* _Your assignment_: From the entries below, reproduce exactly the line containing "Task: Click the 601899 symbol search field", the line containing "Show hidden icons", and every line in between, with nothing added.

(Stored data)
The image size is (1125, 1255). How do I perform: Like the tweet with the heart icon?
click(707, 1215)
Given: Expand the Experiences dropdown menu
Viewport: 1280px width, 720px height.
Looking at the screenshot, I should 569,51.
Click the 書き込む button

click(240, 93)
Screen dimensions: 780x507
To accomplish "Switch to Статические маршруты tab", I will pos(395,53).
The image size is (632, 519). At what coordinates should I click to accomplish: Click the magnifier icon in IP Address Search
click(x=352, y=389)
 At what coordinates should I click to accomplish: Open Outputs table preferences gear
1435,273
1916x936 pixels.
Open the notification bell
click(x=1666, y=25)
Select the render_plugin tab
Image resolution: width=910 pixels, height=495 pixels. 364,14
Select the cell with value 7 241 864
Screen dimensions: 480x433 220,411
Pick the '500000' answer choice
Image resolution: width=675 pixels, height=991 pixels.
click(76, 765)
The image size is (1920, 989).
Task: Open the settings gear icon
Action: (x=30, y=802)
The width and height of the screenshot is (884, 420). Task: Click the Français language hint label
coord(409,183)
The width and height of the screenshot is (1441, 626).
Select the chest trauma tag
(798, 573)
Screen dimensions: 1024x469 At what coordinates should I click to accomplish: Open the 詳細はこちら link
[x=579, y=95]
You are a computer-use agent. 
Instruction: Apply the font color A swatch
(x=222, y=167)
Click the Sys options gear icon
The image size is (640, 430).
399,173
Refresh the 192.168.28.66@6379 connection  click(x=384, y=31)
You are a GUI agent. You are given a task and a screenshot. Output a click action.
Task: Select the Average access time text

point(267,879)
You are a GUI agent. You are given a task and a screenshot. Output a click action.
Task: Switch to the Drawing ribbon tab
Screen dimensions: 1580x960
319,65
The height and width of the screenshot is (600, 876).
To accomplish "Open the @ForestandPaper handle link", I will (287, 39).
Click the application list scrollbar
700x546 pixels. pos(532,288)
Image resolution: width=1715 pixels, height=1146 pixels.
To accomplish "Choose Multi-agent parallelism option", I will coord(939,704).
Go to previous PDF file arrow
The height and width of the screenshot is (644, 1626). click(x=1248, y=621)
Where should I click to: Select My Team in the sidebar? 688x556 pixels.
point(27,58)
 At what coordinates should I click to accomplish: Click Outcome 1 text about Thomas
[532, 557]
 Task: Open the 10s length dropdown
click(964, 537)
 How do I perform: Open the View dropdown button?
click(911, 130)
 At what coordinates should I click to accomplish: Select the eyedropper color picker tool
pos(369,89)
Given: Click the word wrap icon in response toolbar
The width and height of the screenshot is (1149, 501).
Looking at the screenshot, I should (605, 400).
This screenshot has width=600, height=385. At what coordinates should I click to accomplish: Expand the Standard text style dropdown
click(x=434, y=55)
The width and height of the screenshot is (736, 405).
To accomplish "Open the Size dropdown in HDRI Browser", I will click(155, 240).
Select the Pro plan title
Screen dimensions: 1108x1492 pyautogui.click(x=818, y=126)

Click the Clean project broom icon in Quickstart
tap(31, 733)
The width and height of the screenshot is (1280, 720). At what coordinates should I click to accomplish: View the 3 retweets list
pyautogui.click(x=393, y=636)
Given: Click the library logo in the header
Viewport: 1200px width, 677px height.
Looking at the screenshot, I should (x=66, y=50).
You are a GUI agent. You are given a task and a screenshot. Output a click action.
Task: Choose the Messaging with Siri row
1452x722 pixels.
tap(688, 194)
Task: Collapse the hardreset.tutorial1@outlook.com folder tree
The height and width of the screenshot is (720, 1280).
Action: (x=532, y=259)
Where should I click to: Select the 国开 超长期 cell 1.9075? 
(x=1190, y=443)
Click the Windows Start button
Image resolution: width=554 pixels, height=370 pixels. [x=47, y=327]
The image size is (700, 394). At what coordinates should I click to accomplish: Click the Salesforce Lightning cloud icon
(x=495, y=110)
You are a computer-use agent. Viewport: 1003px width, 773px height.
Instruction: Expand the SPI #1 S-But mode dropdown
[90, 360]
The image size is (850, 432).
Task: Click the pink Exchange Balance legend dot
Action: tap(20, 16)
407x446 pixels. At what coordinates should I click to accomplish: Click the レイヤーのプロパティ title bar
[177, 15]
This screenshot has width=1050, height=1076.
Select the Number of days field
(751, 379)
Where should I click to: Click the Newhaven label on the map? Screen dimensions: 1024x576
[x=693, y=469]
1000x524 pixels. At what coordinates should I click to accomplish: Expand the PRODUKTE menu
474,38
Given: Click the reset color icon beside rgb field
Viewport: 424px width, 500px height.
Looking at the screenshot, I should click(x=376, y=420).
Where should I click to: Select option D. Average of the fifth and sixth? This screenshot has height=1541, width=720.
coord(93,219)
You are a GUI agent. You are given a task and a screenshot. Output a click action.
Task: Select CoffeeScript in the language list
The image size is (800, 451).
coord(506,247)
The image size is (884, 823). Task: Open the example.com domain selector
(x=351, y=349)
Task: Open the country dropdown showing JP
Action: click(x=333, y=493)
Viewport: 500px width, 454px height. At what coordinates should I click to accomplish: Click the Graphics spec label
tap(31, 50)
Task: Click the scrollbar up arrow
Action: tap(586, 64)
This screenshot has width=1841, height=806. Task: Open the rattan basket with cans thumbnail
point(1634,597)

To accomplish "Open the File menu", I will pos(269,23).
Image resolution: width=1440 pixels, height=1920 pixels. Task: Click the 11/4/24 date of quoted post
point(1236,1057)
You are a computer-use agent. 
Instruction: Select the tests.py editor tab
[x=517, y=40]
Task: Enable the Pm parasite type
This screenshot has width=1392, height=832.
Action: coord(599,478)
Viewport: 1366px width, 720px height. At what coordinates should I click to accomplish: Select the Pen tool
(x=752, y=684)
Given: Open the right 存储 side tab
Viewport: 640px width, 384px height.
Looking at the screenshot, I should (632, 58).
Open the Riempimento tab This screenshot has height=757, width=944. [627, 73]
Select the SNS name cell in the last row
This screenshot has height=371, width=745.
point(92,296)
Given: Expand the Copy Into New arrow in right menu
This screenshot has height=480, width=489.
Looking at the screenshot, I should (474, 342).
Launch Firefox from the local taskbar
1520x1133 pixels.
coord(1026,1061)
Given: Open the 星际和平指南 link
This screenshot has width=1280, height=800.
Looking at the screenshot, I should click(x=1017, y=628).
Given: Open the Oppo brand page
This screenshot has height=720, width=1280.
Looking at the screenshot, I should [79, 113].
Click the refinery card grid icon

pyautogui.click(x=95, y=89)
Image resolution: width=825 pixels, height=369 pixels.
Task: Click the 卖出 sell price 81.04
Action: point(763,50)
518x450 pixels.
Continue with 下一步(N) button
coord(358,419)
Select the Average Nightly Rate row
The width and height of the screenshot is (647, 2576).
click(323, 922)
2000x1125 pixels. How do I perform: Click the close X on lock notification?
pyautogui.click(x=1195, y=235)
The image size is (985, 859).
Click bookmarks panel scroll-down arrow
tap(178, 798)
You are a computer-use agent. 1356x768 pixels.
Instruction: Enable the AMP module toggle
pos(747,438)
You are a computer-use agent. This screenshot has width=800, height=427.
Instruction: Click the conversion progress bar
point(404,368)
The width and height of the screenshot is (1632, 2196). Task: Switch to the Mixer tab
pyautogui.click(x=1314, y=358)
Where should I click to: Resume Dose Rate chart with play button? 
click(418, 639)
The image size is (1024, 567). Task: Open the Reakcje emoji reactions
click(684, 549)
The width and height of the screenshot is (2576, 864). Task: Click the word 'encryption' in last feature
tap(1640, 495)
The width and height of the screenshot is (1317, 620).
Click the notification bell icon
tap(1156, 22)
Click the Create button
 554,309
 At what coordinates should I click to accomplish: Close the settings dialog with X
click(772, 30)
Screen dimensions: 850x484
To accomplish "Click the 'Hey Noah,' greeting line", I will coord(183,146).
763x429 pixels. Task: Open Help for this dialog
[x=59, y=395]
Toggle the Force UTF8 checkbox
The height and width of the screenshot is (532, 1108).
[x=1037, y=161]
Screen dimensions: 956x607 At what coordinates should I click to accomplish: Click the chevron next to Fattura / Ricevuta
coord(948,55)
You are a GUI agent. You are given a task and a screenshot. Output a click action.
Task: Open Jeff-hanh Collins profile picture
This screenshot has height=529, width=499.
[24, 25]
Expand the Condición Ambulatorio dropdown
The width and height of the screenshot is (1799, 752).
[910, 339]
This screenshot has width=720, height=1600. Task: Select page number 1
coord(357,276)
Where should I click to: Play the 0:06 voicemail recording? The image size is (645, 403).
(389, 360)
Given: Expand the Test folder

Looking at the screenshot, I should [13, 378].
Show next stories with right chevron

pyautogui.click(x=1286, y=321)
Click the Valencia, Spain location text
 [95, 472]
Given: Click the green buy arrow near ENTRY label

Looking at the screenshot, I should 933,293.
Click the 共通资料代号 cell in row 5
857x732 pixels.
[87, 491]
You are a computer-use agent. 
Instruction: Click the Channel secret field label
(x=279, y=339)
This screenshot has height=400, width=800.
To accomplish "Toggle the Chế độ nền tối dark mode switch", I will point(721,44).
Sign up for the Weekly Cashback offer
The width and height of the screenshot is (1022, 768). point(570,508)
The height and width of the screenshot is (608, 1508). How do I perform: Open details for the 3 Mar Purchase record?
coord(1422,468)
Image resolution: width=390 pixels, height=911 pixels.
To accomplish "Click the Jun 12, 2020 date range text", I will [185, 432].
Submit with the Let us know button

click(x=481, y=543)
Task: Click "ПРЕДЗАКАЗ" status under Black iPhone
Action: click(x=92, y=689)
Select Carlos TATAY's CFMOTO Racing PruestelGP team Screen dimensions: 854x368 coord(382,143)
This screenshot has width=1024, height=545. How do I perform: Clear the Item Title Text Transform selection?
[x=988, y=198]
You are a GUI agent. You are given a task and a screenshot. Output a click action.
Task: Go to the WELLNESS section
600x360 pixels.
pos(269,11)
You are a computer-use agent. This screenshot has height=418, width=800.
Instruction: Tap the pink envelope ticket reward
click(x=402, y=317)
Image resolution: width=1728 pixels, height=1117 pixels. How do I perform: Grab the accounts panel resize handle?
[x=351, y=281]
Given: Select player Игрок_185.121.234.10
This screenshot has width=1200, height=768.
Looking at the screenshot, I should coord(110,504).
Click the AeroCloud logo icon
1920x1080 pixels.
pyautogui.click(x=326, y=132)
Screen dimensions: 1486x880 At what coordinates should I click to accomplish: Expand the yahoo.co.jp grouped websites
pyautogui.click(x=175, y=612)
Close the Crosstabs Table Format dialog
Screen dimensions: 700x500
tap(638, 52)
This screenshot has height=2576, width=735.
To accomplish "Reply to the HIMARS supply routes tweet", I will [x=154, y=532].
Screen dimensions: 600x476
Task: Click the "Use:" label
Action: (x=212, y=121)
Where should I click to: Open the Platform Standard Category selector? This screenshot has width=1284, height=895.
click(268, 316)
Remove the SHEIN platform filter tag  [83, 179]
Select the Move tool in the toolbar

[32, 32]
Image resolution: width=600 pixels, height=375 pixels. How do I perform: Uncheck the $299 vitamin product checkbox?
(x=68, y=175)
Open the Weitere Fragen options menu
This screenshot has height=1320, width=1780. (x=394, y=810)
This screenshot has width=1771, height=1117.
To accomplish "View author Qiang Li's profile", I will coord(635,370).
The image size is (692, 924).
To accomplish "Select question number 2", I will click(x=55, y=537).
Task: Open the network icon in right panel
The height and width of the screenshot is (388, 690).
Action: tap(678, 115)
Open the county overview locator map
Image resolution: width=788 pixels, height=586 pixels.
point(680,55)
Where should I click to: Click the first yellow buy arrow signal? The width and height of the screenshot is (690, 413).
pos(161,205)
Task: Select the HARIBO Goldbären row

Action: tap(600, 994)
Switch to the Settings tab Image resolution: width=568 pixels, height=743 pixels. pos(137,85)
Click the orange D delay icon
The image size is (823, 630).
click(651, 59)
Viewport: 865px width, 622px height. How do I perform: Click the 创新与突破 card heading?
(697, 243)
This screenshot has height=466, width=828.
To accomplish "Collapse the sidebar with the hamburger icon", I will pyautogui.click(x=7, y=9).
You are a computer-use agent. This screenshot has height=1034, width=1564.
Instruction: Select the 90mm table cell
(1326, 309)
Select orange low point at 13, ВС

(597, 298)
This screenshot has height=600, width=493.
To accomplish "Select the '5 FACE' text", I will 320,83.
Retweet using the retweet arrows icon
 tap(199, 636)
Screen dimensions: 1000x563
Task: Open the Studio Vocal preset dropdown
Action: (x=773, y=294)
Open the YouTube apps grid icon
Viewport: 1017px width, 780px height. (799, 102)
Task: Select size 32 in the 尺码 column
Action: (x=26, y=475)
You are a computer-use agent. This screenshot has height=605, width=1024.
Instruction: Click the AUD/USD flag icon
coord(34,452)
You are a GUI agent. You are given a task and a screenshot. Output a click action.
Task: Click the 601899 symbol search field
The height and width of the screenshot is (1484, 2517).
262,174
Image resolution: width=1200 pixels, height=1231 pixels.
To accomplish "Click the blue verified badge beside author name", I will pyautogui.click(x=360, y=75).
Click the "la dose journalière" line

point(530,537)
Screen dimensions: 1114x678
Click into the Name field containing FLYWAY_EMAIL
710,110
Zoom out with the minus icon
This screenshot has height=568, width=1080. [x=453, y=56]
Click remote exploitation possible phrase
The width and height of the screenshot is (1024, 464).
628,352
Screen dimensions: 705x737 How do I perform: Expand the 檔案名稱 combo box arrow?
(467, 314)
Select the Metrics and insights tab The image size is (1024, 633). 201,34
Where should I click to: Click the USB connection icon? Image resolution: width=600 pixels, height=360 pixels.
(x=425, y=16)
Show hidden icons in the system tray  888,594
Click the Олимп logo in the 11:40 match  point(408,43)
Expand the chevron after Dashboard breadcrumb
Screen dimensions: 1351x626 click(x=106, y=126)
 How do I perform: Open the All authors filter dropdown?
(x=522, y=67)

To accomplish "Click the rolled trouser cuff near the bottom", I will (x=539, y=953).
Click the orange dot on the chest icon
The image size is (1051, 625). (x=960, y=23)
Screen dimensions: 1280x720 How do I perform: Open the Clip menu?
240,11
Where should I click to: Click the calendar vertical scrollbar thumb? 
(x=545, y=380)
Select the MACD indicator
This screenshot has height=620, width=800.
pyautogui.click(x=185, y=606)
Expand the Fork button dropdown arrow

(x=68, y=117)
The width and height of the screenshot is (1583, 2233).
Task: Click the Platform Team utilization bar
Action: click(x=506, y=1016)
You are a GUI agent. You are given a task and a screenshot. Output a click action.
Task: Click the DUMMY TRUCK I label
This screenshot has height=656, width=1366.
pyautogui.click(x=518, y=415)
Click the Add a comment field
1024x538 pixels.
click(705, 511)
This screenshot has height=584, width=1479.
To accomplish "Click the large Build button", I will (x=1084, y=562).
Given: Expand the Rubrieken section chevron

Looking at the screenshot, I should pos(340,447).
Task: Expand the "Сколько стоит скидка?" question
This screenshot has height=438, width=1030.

* _Result of the exercise_:
Task: Click the 601899 symbol search field
The height and width of the screenshot is (1484, 2517).
262,174
Image resolution: width=1200 pixels, height=1231 pixels.
To accomplish "Click the blue verified badge beside author name", I will pyautogui.click(x=360, y=75).
Click the "la dose journalière" line

point(530,537)
Screen dimensions: 1114x678
Click into the Name field containing FLYWAY_EMAIL
710,110
Zoom out with the minus icon
This screenshot has height=568, width=1080. [x=453, y=56]
Click remote exploitation possible phrase
The width and height of the screenshot is (1024, 464).
628,352
Screen dimensions: 705x737 How do I perform: Expand the 檔案名稱 combo box arrow?
(467, 314)
Select the Metrics and insights tab The image size is (1024, 633). 201,34
Where should I click to: Click the USB connection icon? Image resolution: width=600 pixels, height=360 pixels.
(x=425, y=16)
Show hidden icons in the system tray  888,594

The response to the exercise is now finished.